Your instructions:
Please reproduce the listing from the line containing "You are a computer-use agent. This" through the line containing "will click(x=29, y=22).", requests included, and shift every coordinate in the answers up by 69.

Begin Stored data

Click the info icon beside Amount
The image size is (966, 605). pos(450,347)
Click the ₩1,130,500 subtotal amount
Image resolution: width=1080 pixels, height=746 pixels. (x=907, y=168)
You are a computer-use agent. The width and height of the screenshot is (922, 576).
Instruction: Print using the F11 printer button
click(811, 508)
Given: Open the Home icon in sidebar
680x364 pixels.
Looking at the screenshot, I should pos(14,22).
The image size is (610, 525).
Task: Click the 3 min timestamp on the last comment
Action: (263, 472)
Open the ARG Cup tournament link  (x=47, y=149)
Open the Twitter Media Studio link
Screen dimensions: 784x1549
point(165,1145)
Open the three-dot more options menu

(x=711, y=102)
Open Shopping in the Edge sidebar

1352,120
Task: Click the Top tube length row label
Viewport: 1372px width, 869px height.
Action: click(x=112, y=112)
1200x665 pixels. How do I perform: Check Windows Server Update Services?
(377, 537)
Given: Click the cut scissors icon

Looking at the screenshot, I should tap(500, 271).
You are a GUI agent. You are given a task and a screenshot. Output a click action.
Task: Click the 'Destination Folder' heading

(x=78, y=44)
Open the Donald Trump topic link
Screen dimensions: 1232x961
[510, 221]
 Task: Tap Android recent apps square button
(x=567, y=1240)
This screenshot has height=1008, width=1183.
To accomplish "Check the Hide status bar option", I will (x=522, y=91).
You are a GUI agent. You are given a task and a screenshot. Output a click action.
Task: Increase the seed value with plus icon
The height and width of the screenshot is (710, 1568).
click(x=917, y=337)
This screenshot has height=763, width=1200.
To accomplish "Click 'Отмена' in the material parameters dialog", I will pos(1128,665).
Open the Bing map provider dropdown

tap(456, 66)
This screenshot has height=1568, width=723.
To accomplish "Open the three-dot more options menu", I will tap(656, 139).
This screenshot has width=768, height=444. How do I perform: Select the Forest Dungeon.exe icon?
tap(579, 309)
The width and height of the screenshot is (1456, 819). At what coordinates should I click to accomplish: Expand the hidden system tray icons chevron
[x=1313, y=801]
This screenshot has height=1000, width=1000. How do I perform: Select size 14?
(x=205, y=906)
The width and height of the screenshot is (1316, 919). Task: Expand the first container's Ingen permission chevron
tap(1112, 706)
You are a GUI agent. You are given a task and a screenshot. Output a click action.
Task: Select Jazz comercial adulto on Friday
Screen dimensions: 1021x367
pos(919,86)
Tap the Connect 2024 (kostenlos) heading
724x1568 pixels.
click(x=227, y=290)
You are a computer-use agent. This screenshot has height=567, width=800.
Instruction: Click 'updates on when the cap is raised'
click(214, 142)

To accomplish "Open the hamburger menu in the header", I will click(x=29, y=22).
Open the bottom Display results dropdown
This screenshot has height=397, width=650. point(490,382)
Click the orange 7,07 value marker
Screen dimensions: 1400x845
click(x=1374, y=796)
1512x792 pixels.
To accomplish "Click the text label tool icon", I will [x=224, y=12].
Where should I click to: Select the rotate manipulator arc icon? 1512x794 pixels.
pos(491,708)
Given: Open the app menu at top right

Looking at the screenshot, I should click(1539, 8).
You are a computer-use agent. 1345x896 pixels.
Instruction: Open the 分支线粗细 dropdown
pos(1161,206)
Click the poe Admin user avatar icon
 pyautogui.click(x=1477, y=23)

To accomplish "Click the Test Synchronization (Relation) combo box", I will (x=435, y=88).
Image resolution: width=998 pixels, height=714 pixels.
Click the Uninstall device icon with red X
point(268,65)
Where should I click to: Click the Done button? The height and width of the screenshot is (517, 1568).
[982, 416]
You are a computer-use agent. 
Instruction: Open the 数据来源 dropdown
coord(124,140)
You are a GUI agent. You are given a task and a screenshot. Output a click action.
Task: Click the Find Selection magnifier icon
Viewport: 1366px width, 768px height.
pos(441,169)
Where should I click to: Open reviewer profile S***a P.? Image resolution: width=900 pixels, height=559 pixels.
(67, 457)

End Stored data

Exercise result:
You are a computer-use agent. This screenshot has height=567, width=800.
Instruction: Click 'updates on when the cap is raised'
click(283, 211)

To accomplish "Open the hamburger menu in the header", I will click(x=98, y=91).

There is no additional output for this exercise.